本文抜粋:
よい病院、よくない病院の見分け方[石井友二]

マネジメントの巧拙が、病院の良し悪しを決めます。多くの病院コンサルティングの成果をお伝えし、自院の運営に役立たせていただくことを目指します。職員がやりがいをもって働ける環境づくりも、もう一つの目的です

銀行も医療の勉強会

 動態的に病院をみる指標を数多く提示していますが、それらのなかには病院も入手していないもの、掌握していないものも数多く含まれています。
 ①単純であるもの

 ②病院もデータをもっているもの

 ③病院側がそのデータを提示することに躊躇しなくて済むもの

 ④比較することで病院の実態がつぶさに把握できるもの

 ⑤情報収集によって病院経営の全体が把握されることはないだろうと思ってもらえるもの
といった条件で整理する必要があります。

とりわけ、一般病床の病院業績が徐々に悪化していく要因は、以下に示す10項目となりました。
 ①新患が低減する傾向にある

 ②外来患者数が低減する傾向にある

 ③外来単価(外来日当点)が低減する傾向にある

 ④病床利用率が低減する(入院患者が低減する)傾向にある

 ⑤手術件数が低減する傾向にある

 ⑥入院単価(入院日当点)が低減する傾向にある

 ⑦平均在院日数が増加する傾向にある、あるいは増減が激しい

 ⑧紹介率が低く増加していない。低減傾向にある

 ⑨医師が不足している

 ⑩看護師の定着率が低い
 なお、⑨や⑩は一気に業績が悪化する要因になることが知られています。

データセットの内容:

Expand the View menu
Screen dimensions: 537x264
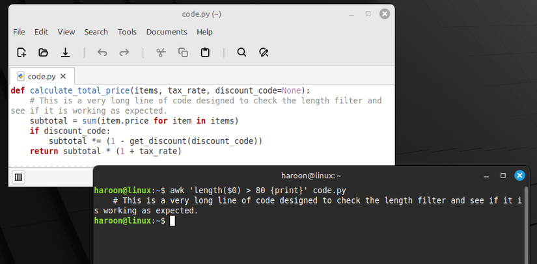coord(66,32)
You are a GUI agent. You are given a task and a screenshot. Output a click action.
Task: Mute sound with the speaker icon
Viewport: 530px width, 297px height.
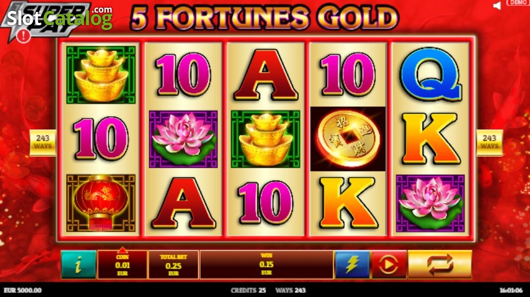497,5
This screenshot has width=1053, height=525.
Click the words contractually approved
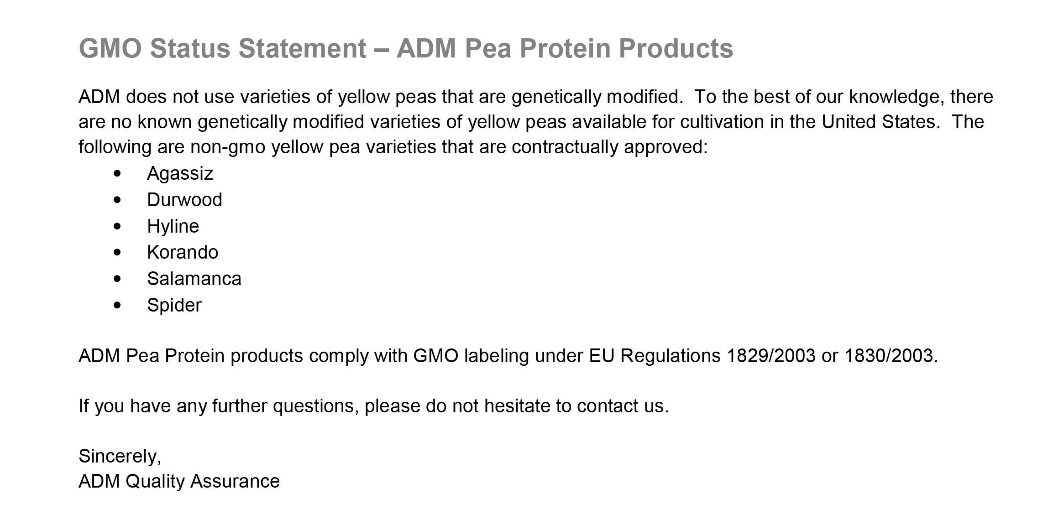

練習問題:
(A) 病院の見分け方に関する抜粋のうち、「マネジメントの巧拙が」で始まる段落を、主な内容を残したまま箇条書きにまとめてください。
(B) 病院の見分け方に関する抜粋の最後の文に続けて、その先を書いてください。
データセットの内容は、病院の見分け方に関する抜粋とは別の資料です。

解答一覧:
(A)
- マネジメントの巧拙が病院の良し悪しを決める。
- 多くの病院コンサルティングの成果を伝え、自院の運営に役立ててもらうことを目指す。
- 職員がやりがいをもって働ける環境づくりも、もう一つの目的である。

(B)
 上記は、先週行った銀行での勉強会資料のほんの一部です。銀行も、決算書をみて融資審査をするのではなく、ここであげている事実がどのように変化しているのか、傾向はどのようになっているのかについてよく認識したうえで、融資をしなければなりません。

 これを静態的審査と区分して動態的審査といいます。
医療制度改革が益々厳しく実行されるなか、銀行の支援が必要となりますが、病院の自浄的努力や改革への意欲がどのように発現しているのかを知る材料として、上記を考えておく必要があります。

 銀行の方、審査の考え方を根本から変えていきましょう。